[Screenshot grounding data]
◇ ◇ ◇

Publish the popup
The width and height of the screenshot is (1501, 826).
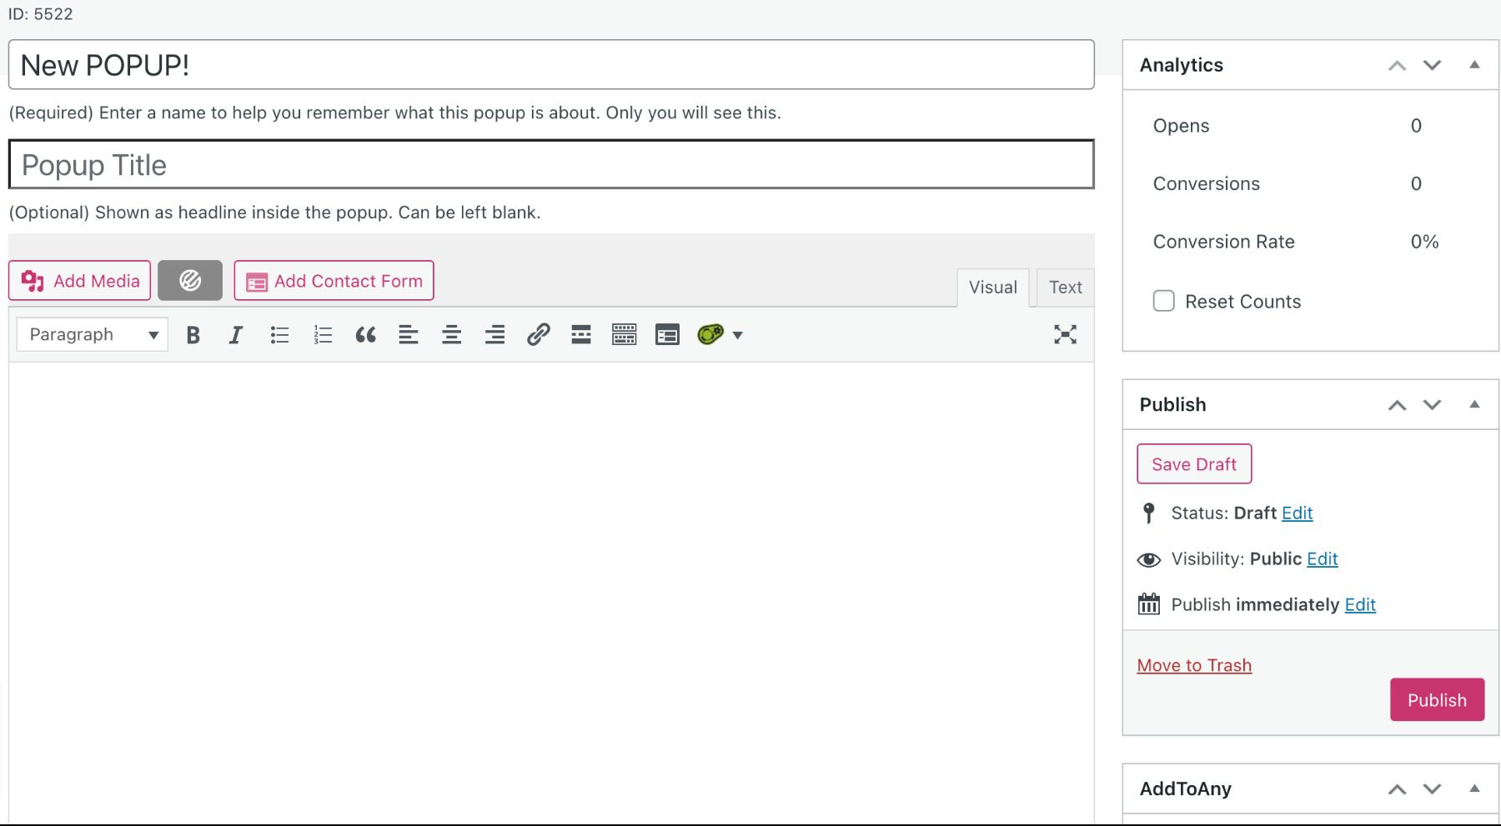click(x=1437, y=699)
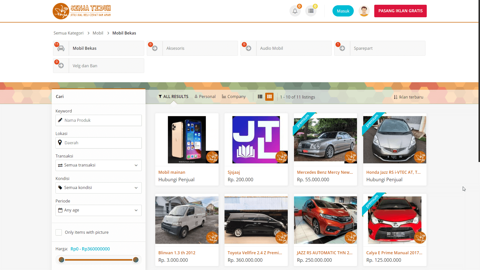Select the Company filter with chart icon
The width and height of the screenshot is (480, 270).
pos(234,97)
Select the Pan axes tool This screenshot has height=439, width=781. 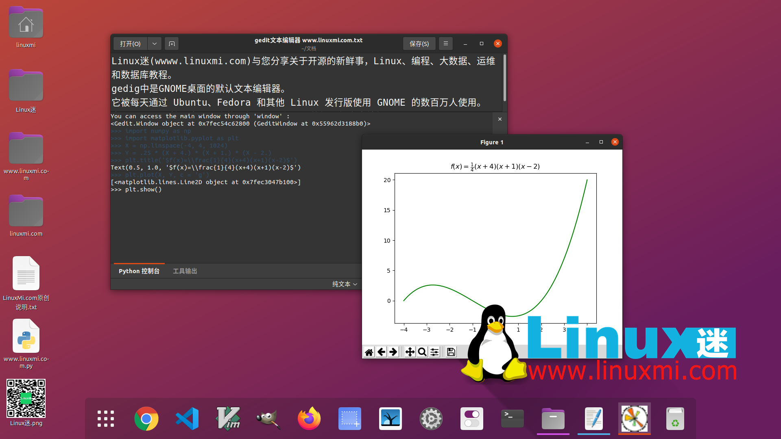tap(410, 352)
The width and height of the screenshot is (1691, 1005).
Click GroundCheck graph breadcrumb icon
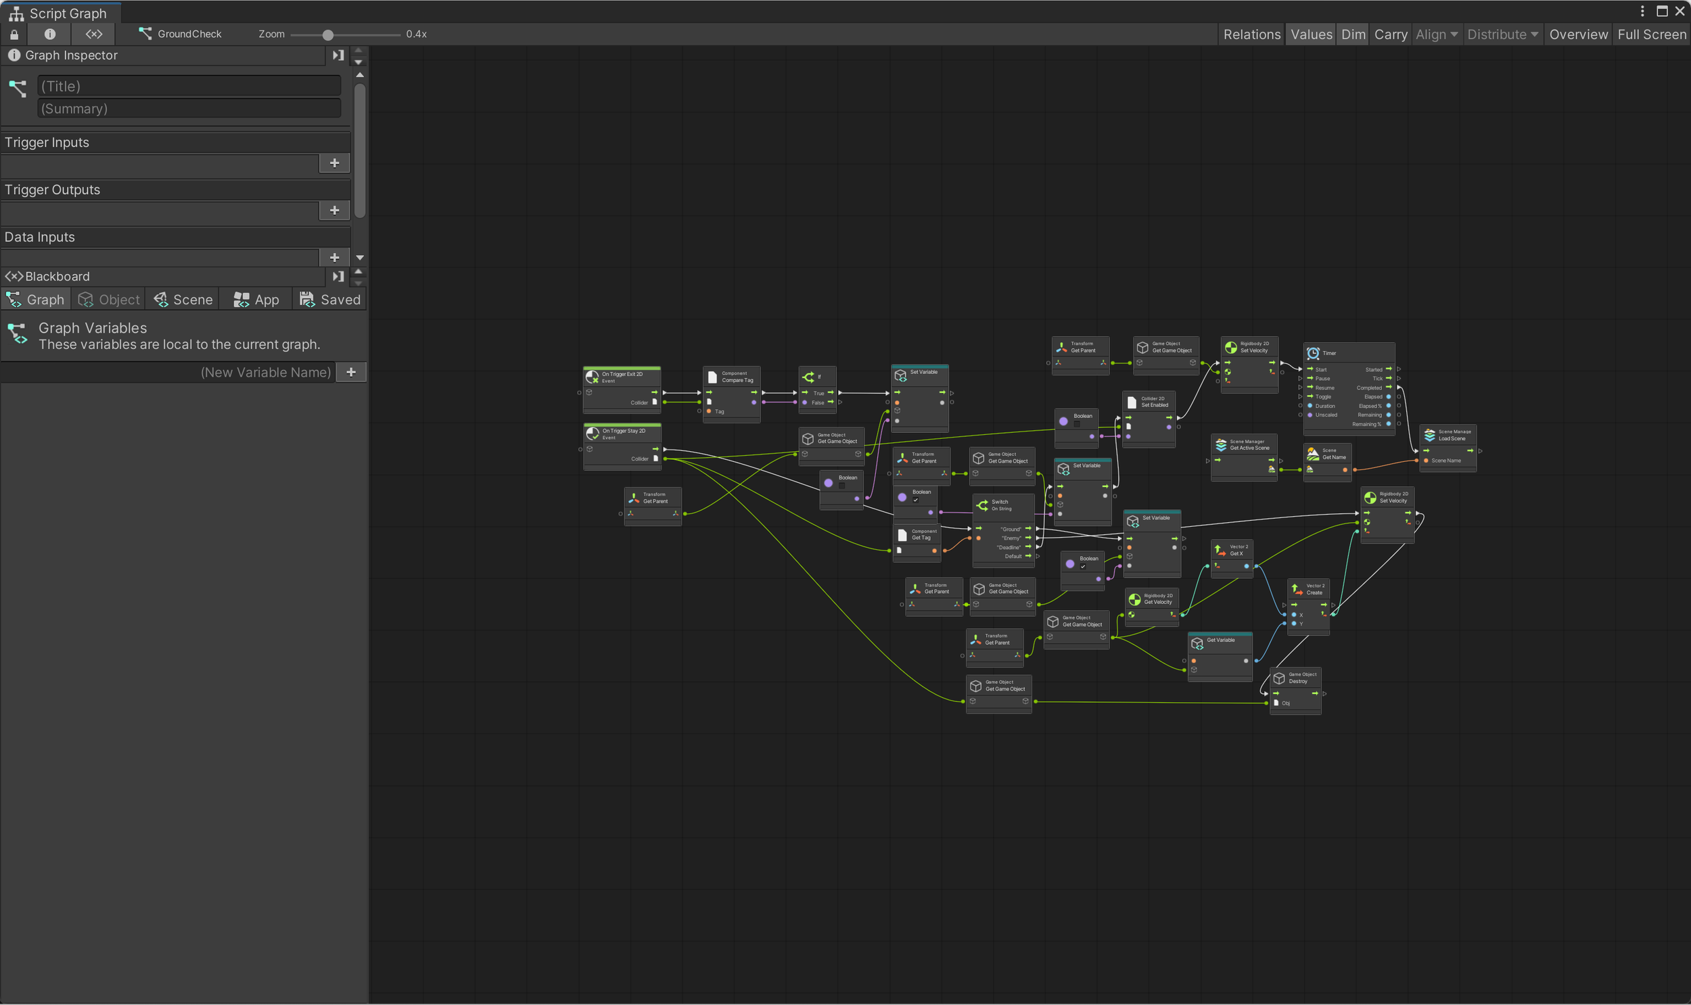point(145,34)
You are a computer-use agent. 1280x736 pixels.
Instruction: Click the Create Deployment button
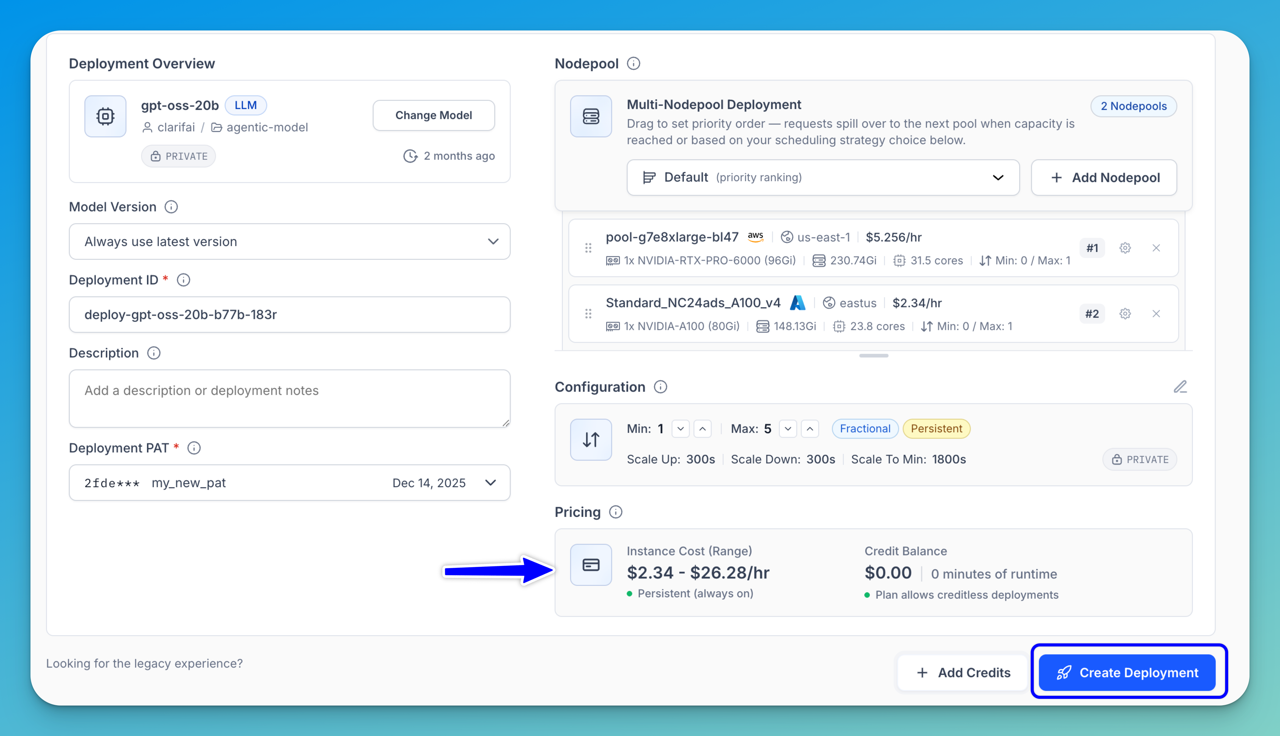coord(1127,672)
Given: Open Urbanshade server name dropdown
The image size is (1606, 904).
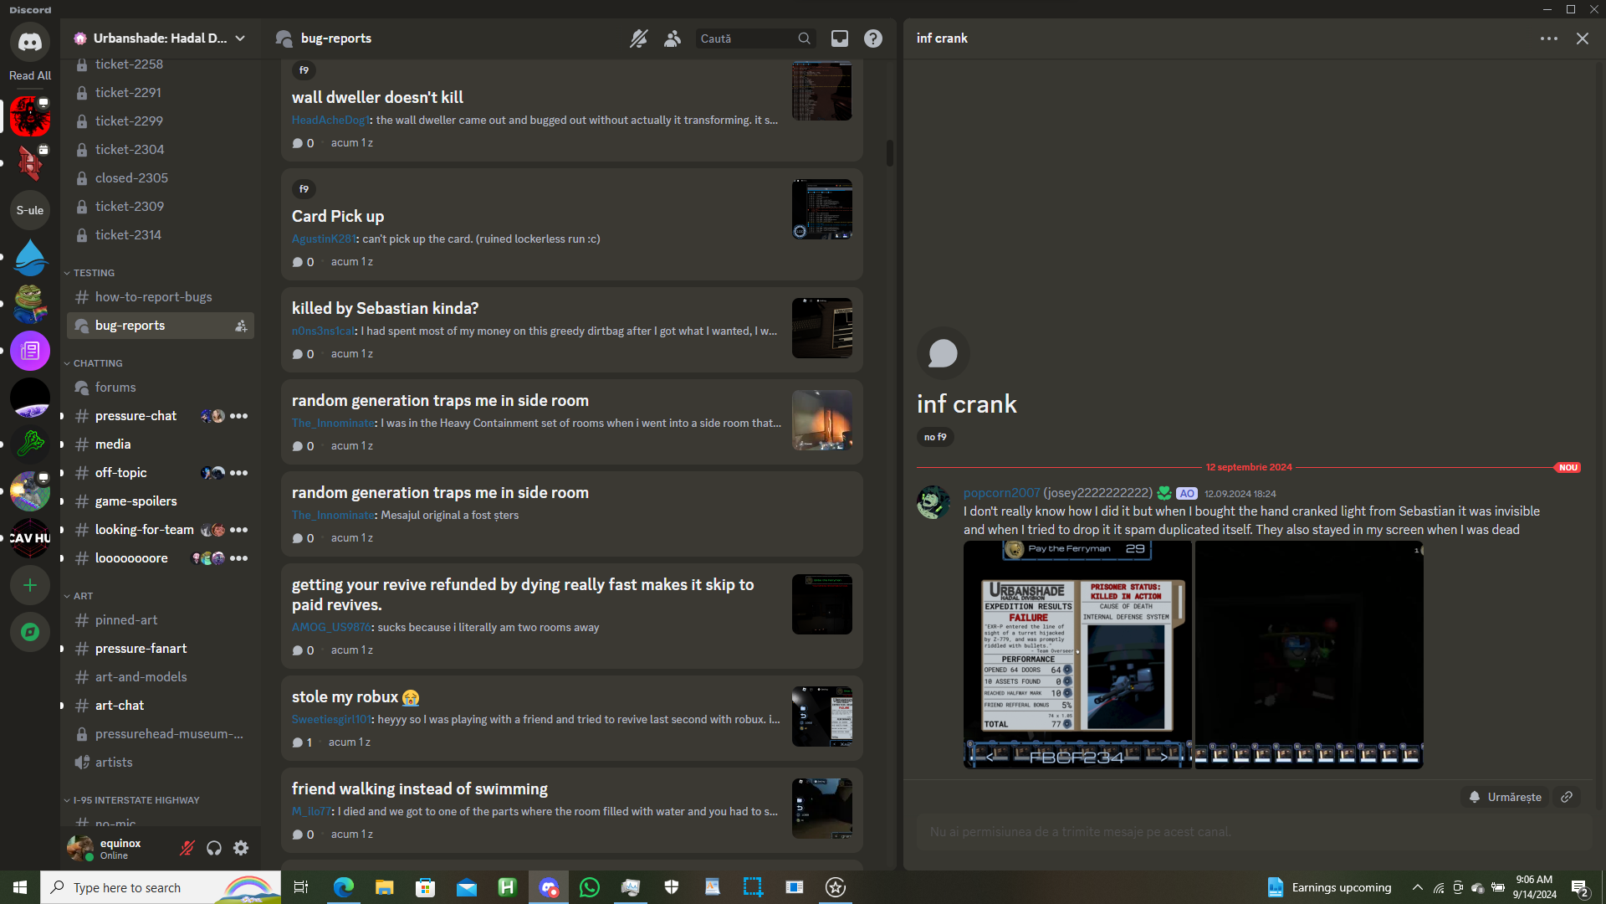Looking at the screenshot, I should [159, 39].
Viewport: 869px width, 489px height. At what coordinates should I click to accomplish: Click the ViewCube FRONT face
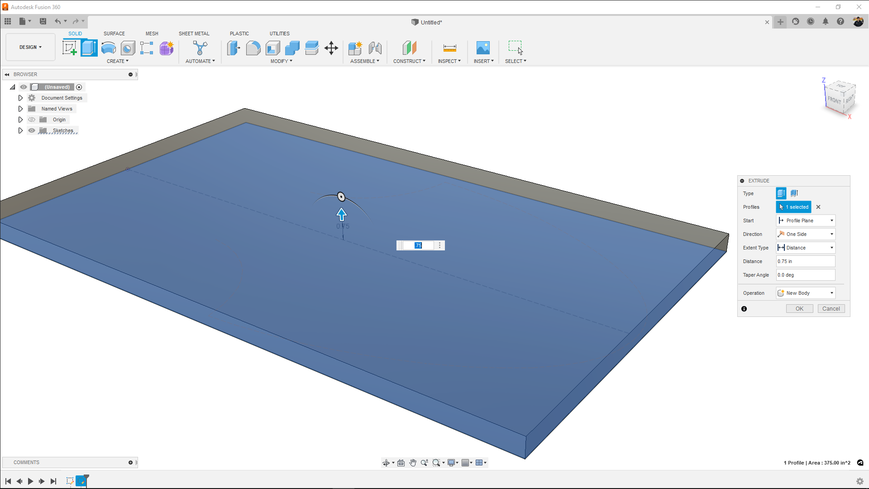click(834, 100)
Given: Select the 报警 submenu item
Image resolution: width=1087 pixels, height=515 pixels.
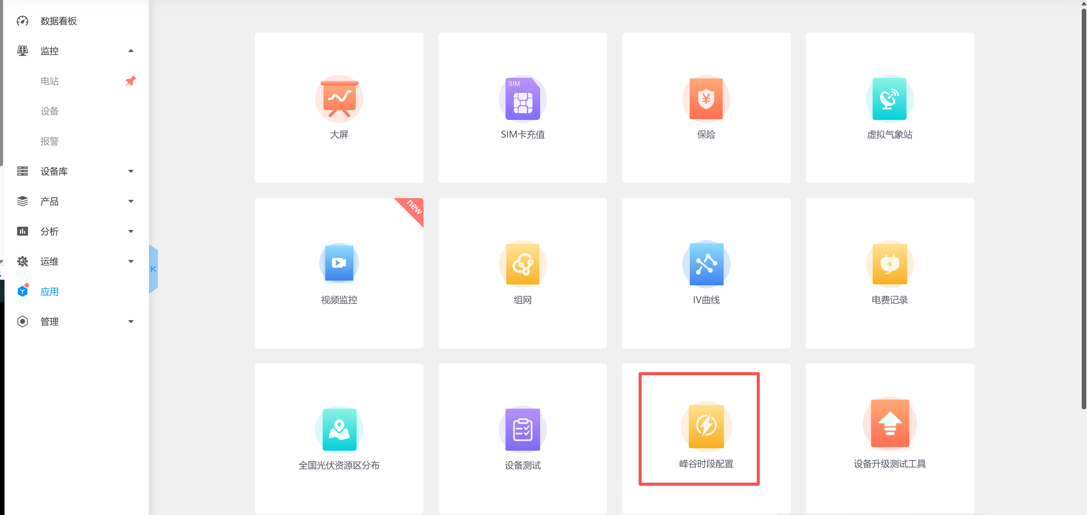Looking at the screenshot, I should coord(49,141).
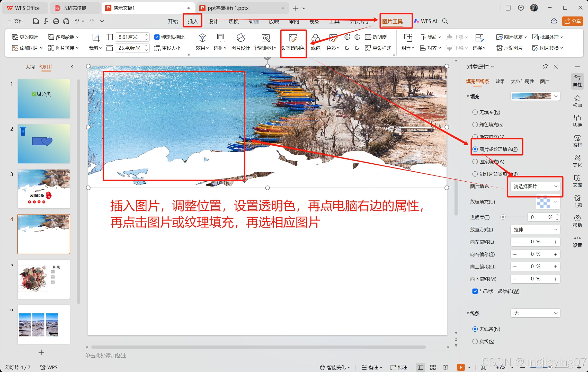The image size is (588, 372).
Task: Click the set transparent color (设置透明色) icon
Action: coord(293,38)
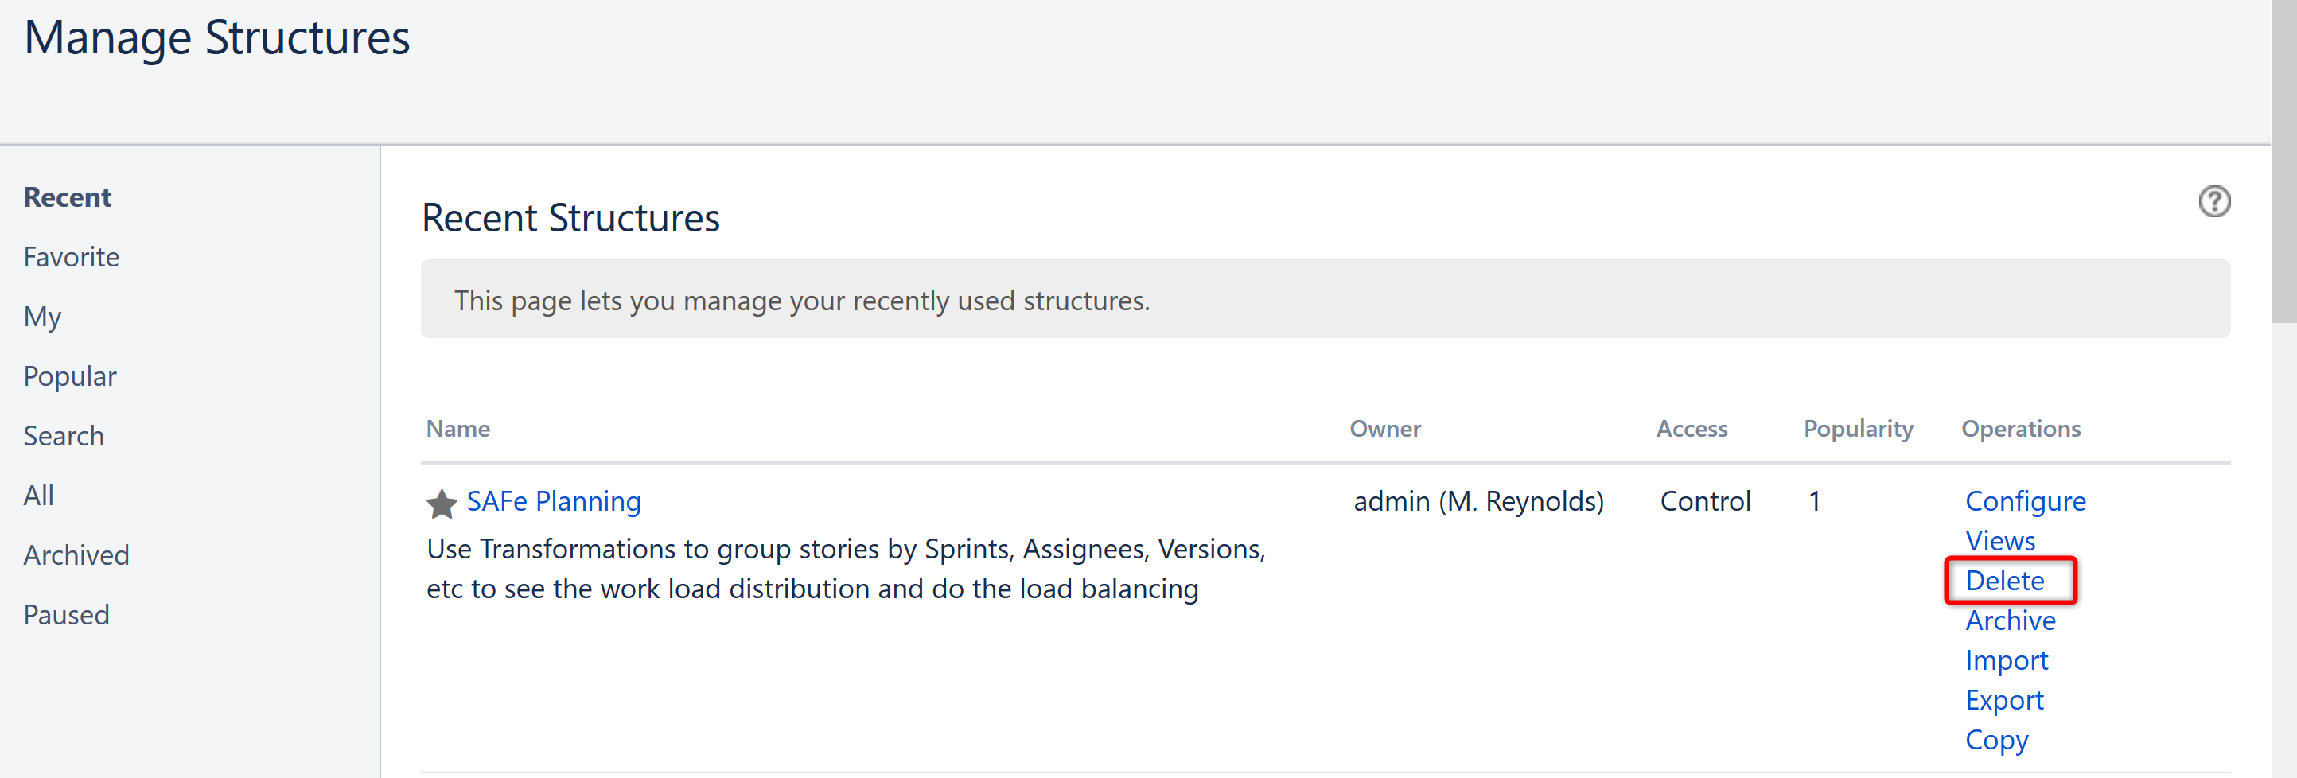The height and width of the screenshot is (778, 2297).
Task: Open the help question mark icon
Action: (x=2215, y=201)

◇ ◇ ◇

• WHAT THE TASK REQUIRES: What is the exact wording of the lines from the one bearing "Given: Open Urbanshade server name dropdown" through the final line of the records above? Write it out without the pictures.

• REPLY:
Given: Open Urbanshade server name dropdown
The image size is (1606, 904).
Looking at the screenshot, I should [159, 39].
Viewport: 869px width, 489px height. At what coordinates should I click to accomplish: Click the ViewCube FRONT face
click(834, 100)
Given: Select the 报警 submenu item
Image resolution: width=1087 pixels, height=515 pixels.
Looking at the screenshot, I should coord(49,141).
The image size is (588, 372).
Task: Click the set transparent color (设置透明色) icon
Action: coord(293,38)
The height and width of the screenshot is (778, 2297).
Task: Open the help question mark icon
Action: (x=2215, y=201)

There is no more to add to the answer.